Description of problem: While investigating FailedSync errors, found about 10 "kubelet_volumes.go:114] Orphaned pod "<<pod_uuid>>" found, but volume paths are still present on disk." messages during "systemctl status -l atomic-openshift-node" for CNS 3.6-backed pods Version-Release number of selected component (if applicable): 3.6 How reproducible: Uncertain Steps to Reproduce: [Uncertain] 1. systemctl status -l atomic-openshift-node 2. 3. Actual results: kubelet_volumes.go:114] Orphaned pod "<<pod_uuid>>" found, but volume paths are still present on disk. Expected results: No errors No remnants of pods left Additional info: Tentative workaround (for each orphaned pod): 1) Note pod_uuid 2) ls -l -a /var/lib/origin/openshift.local.volumes/pods/<<pod_uuid>>/volumes/kubernetes.io~glusterfs * Note pvc_uuid 3) ls -l -a /var/lib/origin/openshift.local.volumes/pods/<<pod_uuid>>/volumes/kubernetes.io~glusterfs/<<pvc_uuid>> * Directory should be empty 4) rmdir /var/lib/origin/openshift.local.volumes/pods/<<pod_uuid>>/volumes/kubernetes.io~glusterfs * Directory should be removed * All parent directories up to /var/lib/origin/openshift.local.volumes/pods/<<pod_uuid>>/volumes/kubernetes.io~glusterfs (inclusive) should also disappear * Orphan message for this pod no longer appears for this pod_uuid
Correction: 4) rmdir /var/lib/origin/openshift.local.volumes/pods/<<pod_uuid>>/volumes/kubernetes.io~glusterfs/<<pvc_uuid>> Additionally oc get pvc --all-namespaces | egrep <<pvc_uuid>> should not return anything oc get pv | egrep <<pvc_uuid>> should not return anything
We are trying to come up with a common mechanism to resolve the stale mounts across different FSs like NFS, GlusterFS ..etc. I will keep you posted. The patch is in review state .

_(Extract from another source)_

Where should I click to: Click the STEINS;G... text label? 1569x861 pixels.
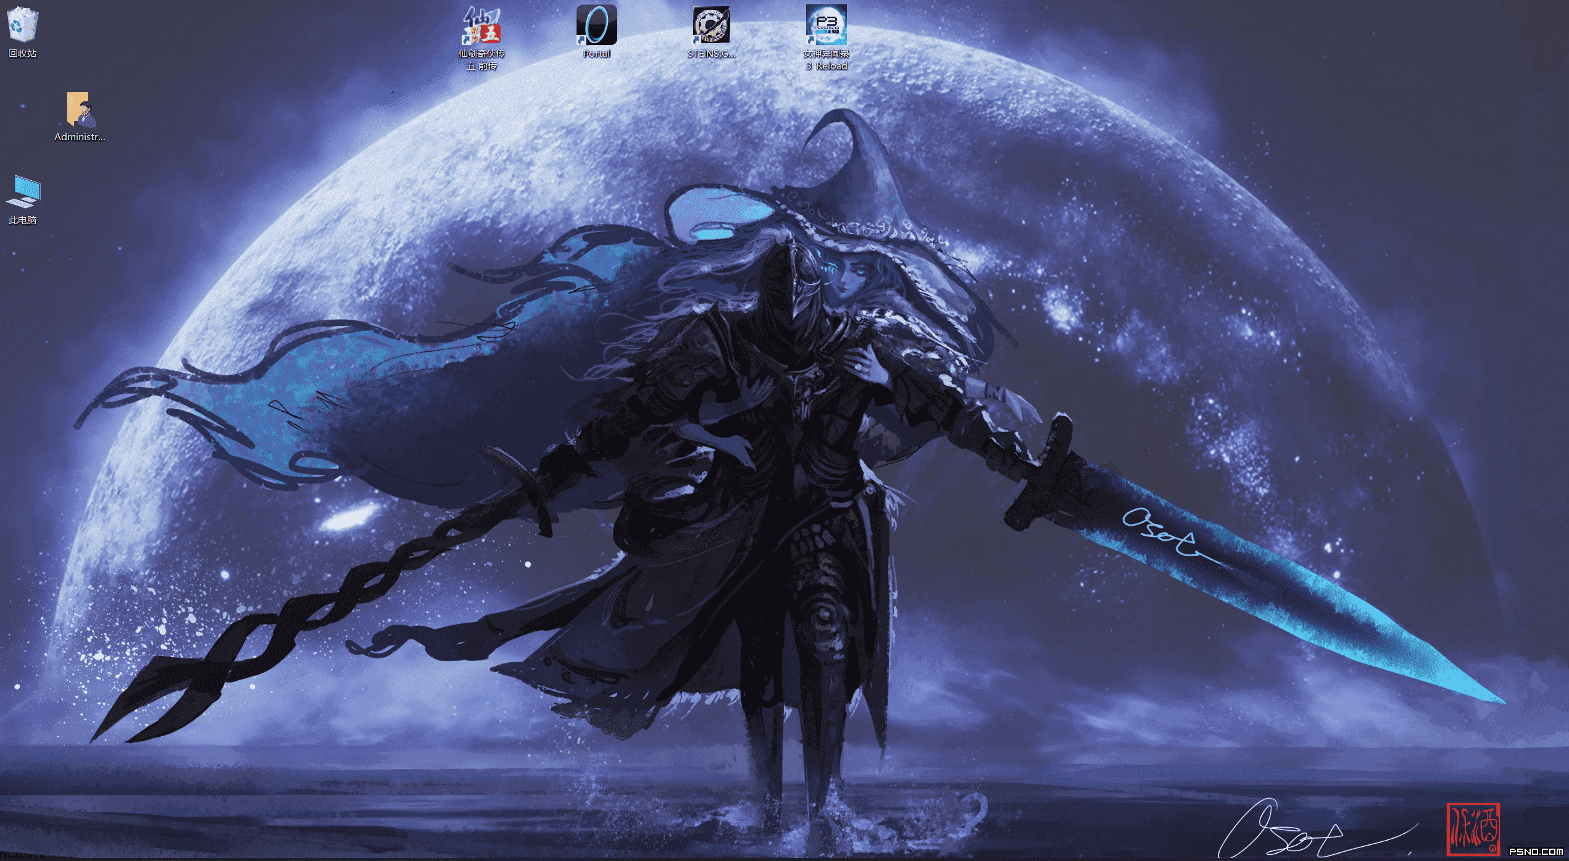(711, 54)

This is fixed in OCP 3.9 builds. Moving to ON_QA.
I have tried to reproduce this issue with above patches in place and this issue is not reproducible. The volumes are gone after pod deletion in case of unsuccessful pod launch.
How can this issue be reproduced to test the fix?
(In reply to Rachael from comment #13) > How can this issue be reproduced to test the fix? One verification model can be going through the logs for `orphaned pod` and check the pod uuid matches with the pod which used gluster pvc claim. This is a generic error message and could be available in a system for any volume types, we just need to check for glusterfs pvc used pod. Also looking at `ls -l -a /var/lib/origin/openshift.local.volumes/pods/<<pod_uuid>>/volumes/kubernetes.io~glusterfs` path for POD UUIDs which are no longer in the system or running can also help us to verify the bug.
More information for end-users: On OCP node running the pod: 1) df | grep "<<pod_uuid>> df: ‘/var/lib/origin/openshift.local.volumes/pods/<<pod_uuid>>/volumes/kubernetes.io~glusterfs/pvc-<<pvc_uuid>>’: Transport endpoint is not connected 2) ls -l -a /var/lib/origin/openshift.local.volumes/pods/<<pod_uuid>>/volumes/kubernetes.io~glusterfs cannot access /var/lib/origin/openshift.local.volumes/pods/<<pod_uuid>>/volumes/kubernetes.io~glusterfs/pvc-<<pvc_uuid>>: Transport endpoint is not connected Total 0 drwxr-x---. 3 root root 54 <<datestamp>> . drwxr-x---. 5 root root 96 <<datestamp>> .. d?????????? ? ? ? ? ? pvc-<<pvc_uuid>> * Note pvc_uuid 3) ls -l -a /var/lib/origin/openshift.local.volumes/pods/<<pod_uuid>>/volumes/kubernetes.io~glusterfs/<<pvc_uuid>> ls: cannot access /var/lib/origin/openshift.local.volumes/pods/<<pod_uuid>>/volumes/kubernetes.io~glusterfs/pvc-<<pvc_uuid>>: Transport endpoint is not connected * Directory should be empty 4) rmdir /var/lib/origin/openshift.local.volumes/pods/<<pod_uuid>>/volumes/kubernetes.io~glusterfs/pvc-<<pvc_uuid>> Additionally A) oc get pvc --all-namespaces | egrep <<pvc_uuid>> should not return anything B) oc get pv | egrep <<pvc_uuid>> should not return anything C) lsof | grep /var/lib/origin/openshift.local.volumes/pods/<<pod_uuid>>/volumes/kubernetes.io~glusterfs/pvc-<<pvc_uuid>> may help to isolate the root cause
D) Using the PID(s) from C), ps -fp <<glusterfs_pid>> * Note the log file path E) less <<glusterfs_logfile_path>> * Note the errors which led to "Transport endpoint is not connected"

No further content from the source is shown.